Our little family has now reached the end of the school year and I have basically zero planned for them. We have season passes to our local water park but, y’all, that’s really it. No camps. No VBS. No tutoring or classes or anyone expecting us to show up anytime, any place, anywhere.
This summer will be monumentally unbusy.
And I may regret saying this, but I like things that way.
Summers are for getting bored and riding bikes and building sand castles and waking up to see what the day will bring. It’s for figuring out what to make out of cardboard boxes and then playing with those for hours. It’s for fireworks and cookouts and running through the sprinklers. It’s last minute playdates and throw-some-Lunchables-in-a-cooler picnic days.
To quote Paul Simon, “These are the days of miracle and wonder.”
My childhood wasn’t magical. We weren’t the center of my parent’s world. Had we been, we wouldn’t have been forced to endure hours upon hours of music we hated (or pretended to hate). Instead, my parents made us a part of their world. Footballs games and picnics for my dad’s crew members and concerts he really wanted to see. I can’t imagine what I would have missed if my dad had let us get our way or if my mom had scheduled us in every summer camp imaginable.
We would have missed creating out of boredom and seeing how fast we could ride our bikes down the hill and making bracelets for hours on end with my best friends in our neighborhood.
WHAT WE LACKED IN CHILDHOOD MAGIC, WE MORE THAN MADE UP FOR WITH LONG DAYS OF MIRACULOUS WONDER.
In these parenting days of Facebook and Instagram, it’s so easy to compare our lives with others. To believe we are seeing their average side-by-side with our average. To assume we are seeing them create childhood magic. When really, we are seeing their highlight reel. A day of miraculous wonder. And we get caught up believing we have to do more, be more, see more, create more, plan more, seize more.
When the truth is, what our children need is more of us. And less of them as the center of the universe.
Momma, if you’re feeling like your kids’ childhoods are flying by and you’re not sure you’ve given them enough magic to last, let’s learn from our parents.
Let’s give our kids some space to create and grown and learn through hours of unscheduled, unexpected play. We can turn on our music in the car and in the house and when they complain, make them dance with you until they fall out exhausted.
Our children will remember very little in the way of details about the vacations we plan and the summer camps we send them to and even the concerts we drag them to with us. But they will remember we loved them enough to share a part of ourselves with them.

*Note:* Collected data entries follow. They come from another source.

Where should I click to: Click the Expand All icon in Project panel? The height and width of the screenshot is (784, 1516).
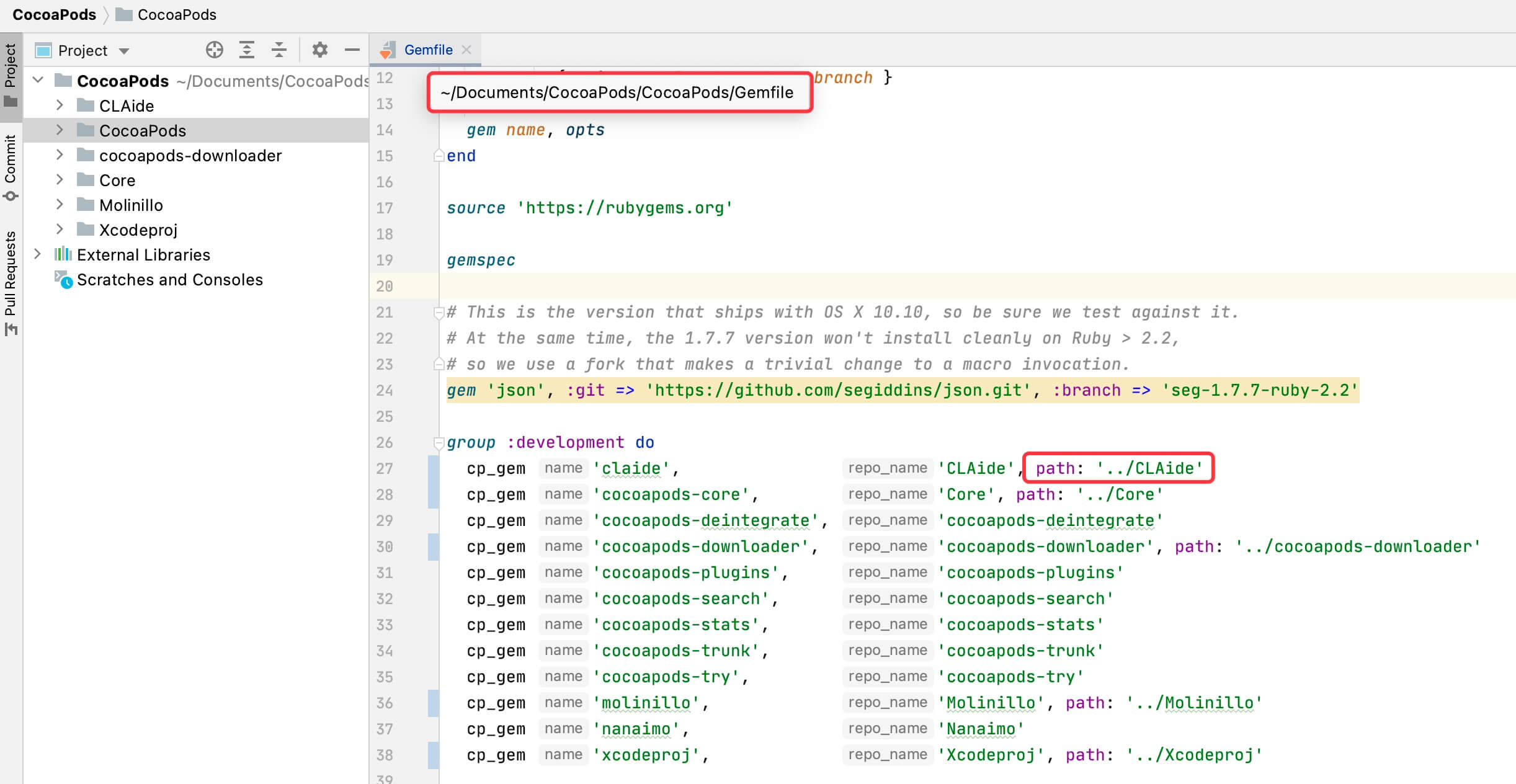point(247,50)
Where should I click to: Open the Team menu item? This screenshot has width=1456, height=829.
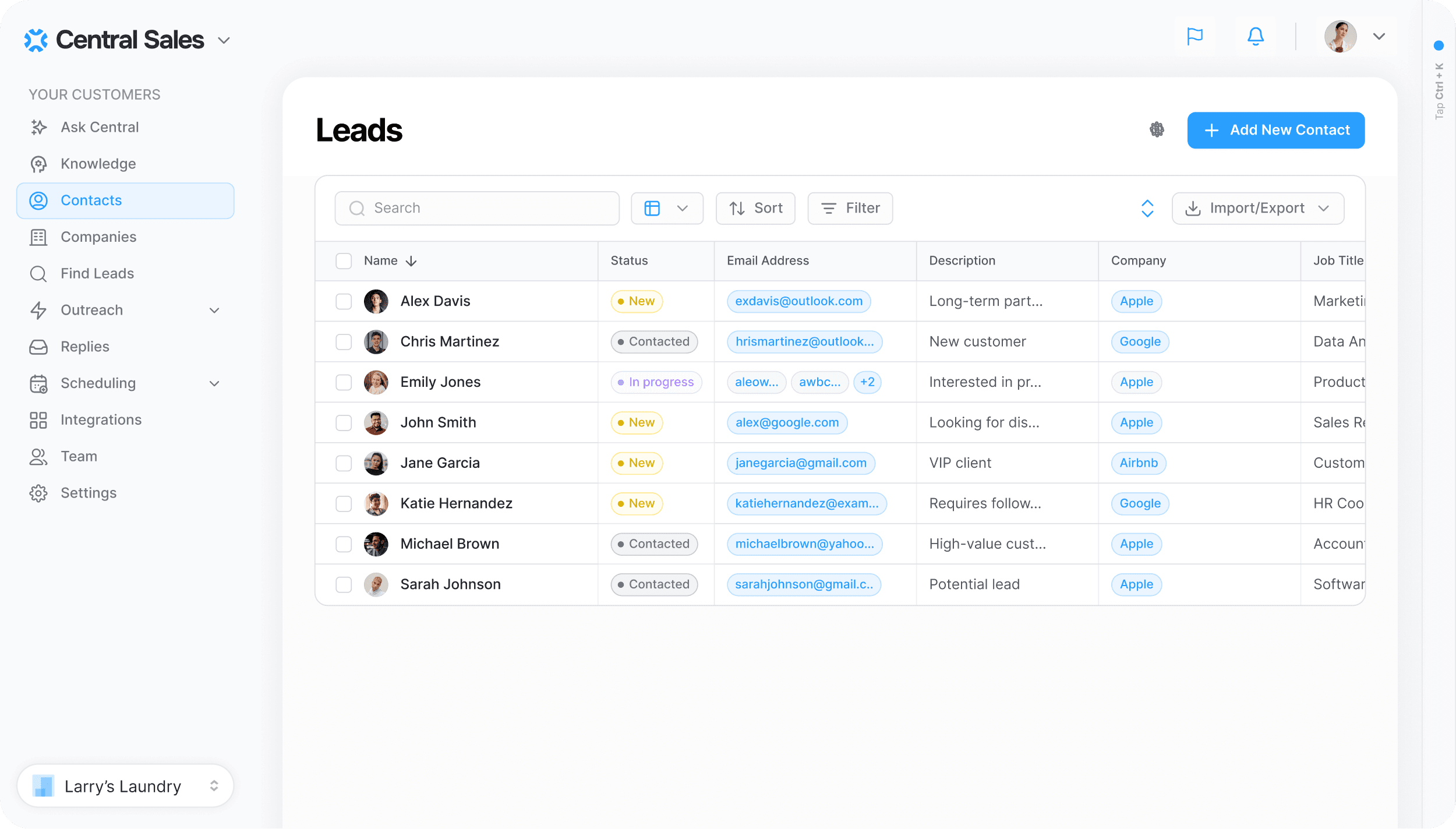[79, 456]
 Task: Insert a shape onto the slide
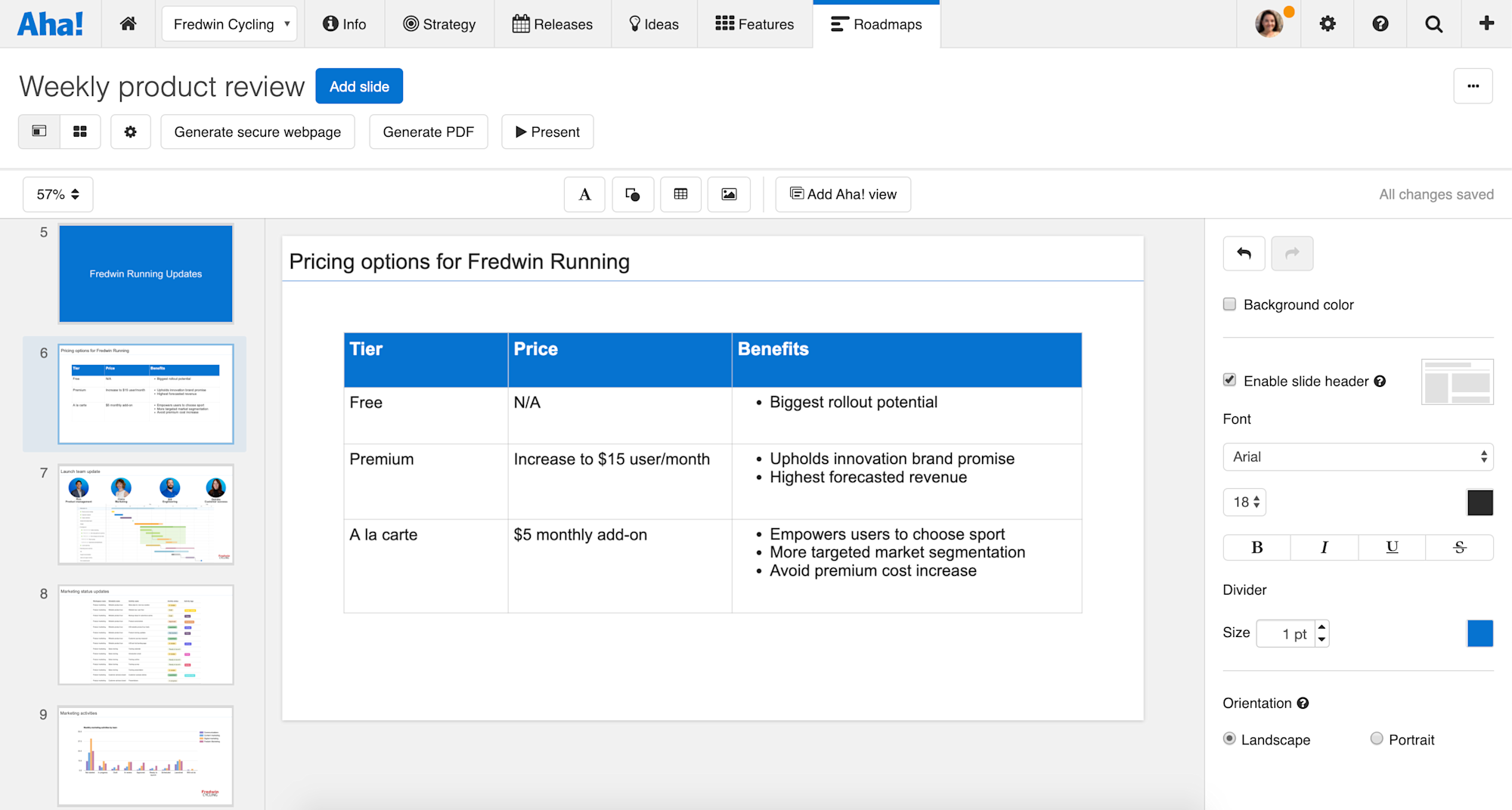click(633, 194)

They’ll remember we packed a picnic lunch on a whim because we weren’t scheduled to be anywhere.
They’ll remember long road trips home to visit cousins and aunts and Nana’s and Meme’s.
They’ll remember how we sang loudly and embarrassingly to every word of the music we loved.
And if we’re as fortunate as parents as we were as children, they’ll remember a loving family and realize, that’s the true magic of childhood.